A decade ago, teachers picketed P.S./M.S. 42 R. Vernam in Rockaway, Queens and declared the campus unsafe. Parents said the building was in horrible shape — some areas reeked of urine — and they petitioned the education department to close the school and start over. But when Mayor Bill de Blasio took office, he had a different idea: Rather than shut its doors, he would revamp it. After three years in de Blasio’s “Renewal” improvement program, which injects troubled schools with academic supports and social services, P.S./M.S. 42 appeared to be making progress: Its test scores and quality reviews have steadily improved. Enrollment, while lower this year, has mostly been stable.

So when the education department announced plans last month to shutter P.S./M.S. 42 and 13 other low-performing schools, many in the school community were shocked.

Now, parents, teachers and local political leaders are vowing to fight its closure. The coalition has launched an aggressive social media campaign, printed highlighter-yellow T-shirts declaring the school “strong and united,” and planned rallies at the school and in Albany, where the school’s supporters traveled Tuesday to make their case to state lawmakers.

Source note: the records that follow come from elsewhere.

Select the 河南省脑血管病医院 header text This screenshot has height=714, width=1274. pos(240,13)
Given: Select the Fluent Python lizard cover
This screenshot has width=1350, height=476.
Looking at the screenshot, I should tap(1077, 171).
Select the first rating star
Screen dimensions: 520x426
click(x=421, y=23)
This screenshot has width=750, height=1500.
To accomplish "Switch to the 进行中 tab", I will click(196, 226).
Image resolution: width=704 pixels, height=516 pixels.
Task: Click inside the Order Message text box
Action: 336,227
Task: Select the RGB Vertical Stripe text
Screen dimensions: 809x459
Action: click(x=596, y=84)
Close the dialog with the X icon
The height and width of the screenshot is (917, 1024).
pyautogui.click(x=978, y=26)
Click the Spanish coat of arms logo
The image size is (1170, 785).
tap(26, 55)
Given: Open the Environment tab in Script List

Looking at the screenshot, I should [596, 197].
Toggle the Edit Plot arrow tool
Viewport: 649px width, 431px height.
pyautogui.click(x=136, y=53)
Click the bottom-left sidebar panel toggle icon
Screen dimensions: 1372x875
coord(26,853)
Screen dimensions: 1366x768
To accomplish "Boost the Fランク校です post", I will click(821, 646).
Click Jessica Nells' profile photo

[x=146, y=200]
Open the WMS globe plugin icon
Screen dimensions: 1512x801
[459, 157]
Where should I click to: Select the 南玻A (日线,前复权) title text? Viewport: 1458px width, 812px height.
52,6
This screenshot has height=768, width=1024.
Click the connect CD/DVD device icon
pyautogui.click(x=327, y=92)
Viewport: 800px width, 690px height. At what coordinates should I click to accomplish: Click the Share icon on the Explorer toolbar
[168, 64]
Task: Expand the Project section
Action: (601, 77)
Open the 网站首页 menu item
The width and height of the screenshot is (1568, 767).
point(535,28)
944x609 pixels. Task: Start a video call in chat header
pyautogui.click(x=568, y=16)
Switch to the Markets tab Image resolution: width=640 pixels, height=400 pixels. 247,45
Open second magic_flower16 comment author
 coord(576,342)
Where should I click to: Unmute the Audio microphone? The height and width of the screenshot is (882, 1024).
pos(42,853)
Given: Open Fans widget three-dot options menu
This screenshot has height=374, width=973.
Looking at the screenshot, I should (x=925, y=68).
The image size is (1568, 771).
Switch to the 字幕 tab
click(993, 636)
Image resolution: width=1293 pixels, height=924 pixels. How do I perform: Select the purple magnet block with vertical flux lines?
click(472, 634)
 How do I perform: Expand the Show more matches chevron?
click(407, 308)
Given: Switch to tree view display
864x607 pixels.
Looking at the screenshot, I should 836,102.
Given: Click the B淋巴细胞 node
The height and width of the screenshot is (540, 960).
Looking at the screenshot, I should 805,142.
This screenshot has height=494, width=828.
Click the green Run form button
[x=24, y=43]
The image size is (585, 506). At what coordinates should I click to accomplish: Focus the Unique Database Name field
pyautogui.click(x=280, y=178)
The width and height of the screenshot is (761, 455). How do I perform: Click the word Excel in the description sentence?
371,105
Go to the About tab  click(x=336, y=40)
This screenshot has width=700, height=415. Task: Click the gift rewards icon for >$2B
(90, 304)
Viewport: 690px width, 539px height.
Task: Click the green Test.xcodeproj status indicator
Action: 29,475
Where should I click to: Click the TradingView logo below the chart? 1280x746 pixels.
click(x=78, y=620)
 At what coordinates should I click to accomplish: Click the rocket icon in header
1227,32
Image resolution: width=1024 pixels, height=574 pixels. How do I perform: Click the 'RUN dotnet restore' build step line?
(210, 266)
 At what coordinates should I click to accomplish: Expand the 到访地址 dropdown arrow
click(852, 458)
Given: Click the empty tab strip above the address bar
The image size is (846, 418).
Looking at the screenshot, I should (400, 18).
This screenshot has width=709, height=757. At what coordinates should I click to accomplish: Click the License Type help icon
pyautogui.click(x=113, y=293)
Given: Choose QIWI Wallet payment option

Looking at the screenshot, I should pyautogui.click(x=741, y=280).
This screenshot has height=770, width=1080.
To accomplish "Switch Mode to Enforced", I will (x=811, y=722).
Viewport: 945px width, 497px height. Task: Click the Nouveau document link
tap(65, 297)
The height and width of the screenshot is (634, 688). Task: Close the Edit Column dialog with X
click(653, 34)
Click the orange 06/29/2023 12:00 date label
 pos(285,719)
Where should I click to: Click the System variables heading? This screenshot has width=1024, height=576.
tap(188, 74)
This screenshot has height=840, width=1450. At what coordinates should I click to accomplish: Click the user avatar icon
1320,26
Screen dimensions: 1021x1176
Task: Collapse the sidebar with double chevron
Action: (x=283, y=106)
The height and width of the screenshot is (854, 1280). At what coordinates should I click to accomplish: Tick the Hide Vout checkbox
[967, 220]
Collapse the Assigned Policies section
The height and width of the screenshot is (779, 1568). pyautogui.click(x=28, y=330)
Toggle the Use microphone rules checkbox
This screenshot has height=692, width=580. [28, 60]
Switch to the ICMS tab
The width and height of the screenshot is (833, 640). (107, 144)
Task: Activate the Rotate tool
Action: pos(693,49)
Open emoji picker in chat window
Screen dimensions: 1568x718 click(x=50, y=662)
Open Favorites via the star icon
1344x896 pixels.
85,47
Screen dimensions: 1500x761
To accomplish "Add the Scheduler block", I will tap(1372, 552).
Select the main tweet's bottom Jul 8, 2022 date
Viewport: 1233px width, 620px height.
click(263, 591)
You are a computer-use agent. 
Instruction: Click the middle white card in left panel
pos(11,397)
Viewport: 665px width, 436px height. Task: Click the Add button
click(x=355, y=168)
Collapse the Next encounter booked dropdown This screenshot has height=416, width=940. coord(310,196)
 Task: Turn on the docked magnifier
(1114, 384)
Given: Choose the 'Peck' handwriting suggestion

The fight puts the mayor in the uncomfortable position of defending the closure of a low-performing school despite signs of improvement and vocal opposition from some parents — a scenario he railed against when running to replace then-Mayor Michael Bloomberg. At the time, de Blasio blasted Bloomberg for disregarding the will of parents in his zeal to shutter and replace troubled schools without first giving them a chance to rebound.